Quote the following lines word for word.

+++

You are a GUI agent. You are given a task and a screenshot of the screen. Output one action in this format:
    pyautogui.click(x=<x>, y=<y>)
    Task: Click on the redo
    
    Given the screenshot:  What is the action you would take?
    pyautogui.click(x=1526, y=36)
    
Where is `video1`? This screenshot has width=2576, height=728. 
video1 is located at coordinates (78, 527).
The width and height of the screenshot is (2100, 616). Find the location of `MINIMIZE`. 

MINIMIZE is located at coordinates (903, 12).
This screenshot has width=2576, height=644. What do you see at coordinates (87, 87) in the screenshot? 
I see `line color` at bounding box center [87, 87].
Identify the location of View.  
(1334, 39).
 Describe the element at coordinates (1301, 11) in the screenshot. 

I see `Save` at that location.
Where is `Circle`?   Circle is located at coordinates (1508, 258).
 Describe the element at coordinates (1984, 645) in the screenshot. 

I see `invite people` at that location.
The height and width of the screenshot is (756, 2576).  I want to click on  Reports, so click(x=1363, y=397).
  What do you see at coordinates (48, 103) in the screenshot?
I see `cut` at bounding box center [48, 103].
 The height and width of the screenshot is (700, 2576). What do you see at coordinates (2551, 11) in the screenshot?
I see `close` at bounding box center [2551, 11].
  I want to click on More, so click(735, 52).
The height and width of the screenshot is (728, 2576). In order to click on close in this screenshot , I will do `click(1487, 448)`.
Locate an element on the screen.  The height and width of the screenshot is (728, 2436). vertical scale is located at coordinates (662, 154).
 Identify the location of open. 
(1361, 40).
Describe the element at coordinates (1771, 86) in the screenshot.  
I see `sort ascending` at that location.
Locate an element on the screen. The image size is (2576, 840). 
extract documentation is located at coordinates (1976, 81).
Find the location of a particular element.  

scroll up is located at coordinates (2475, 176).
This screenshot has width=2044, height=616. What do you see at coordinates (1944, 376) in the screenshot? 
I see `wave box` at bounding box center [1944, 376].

+++

- [Result for this exercise]:
You are a GUI agent. You are given a task and a screenshot of the screen. Output one action in this format:
    pyautogui.click(x=<x>, y=<y>)
    Task: Click on the redo
    
    Given the screenshot:  What is the action you would take?
    pyautogui.click(x=1526, y=36)
    
Where is `video1`? This screenshot has width=2576, height=728. 
video1 is located at coordinates (78, 527).
The width and height of the screenshot is (2100, 616). Find the location of `MINIMIZE`. 

MINIMIZE is located at coordinates (903, 12).
This screenshot has width=2576, height=644. What do you see at coordinates (87, 87) in the screenshot? 
I see `line color` at bounding box center [87, 87].
Identify the location of View.  
(1334, 39).
 Describe the element at coordinates (1301, 11) in the screenshot. 

I see `Save` at that location.
Where is `Circle`?   Circle is located at coordinates (1508, 258).
 Describe the element at coordinates (1984, 645) in the screenshot. 

I see `invite people` at that location.
The height and width of the screenshot is (756, 2576).  I want to click on  Reports, so click(x=1363, y=397).
  What do you see at coordinates (48, 103) in the screenshot?
I see `cut` at bounding box center [48, 103].
 The height and width of the screenshot is (700, 2576). What do you see at coordinates (2551, 11) in the screenshot?
I see `close` at bounding box center [2551, 11].
  I want to click on More, so click(735, 52).
The height and width of the screenshot is (728, 2576). In order to click on close in this screenshot , I will do `click(1487, 448)`.
Locate an element on the screen.  The height and width of the screenshot is (728, 2436). vertical scale is located at coordinates (662, 154).
 Identify the location of open. 
(1361, 40).
Describe the element at coordinates (1771, 86) in the screenshot.  
I see `sort ascending` at that location.
Locate an element on the screen. The image size is (2576, 840). 
extract documentation is located at coordinates (1976, 81).
Find the location of a particular element.  

scroll up is located at coordinates (2475, 176).
This screenshot has width=2044, height=616. What do you see at coordinates (1944, 376) in the screenshot? 
I see `wave box` at bounding box center [1944, 376].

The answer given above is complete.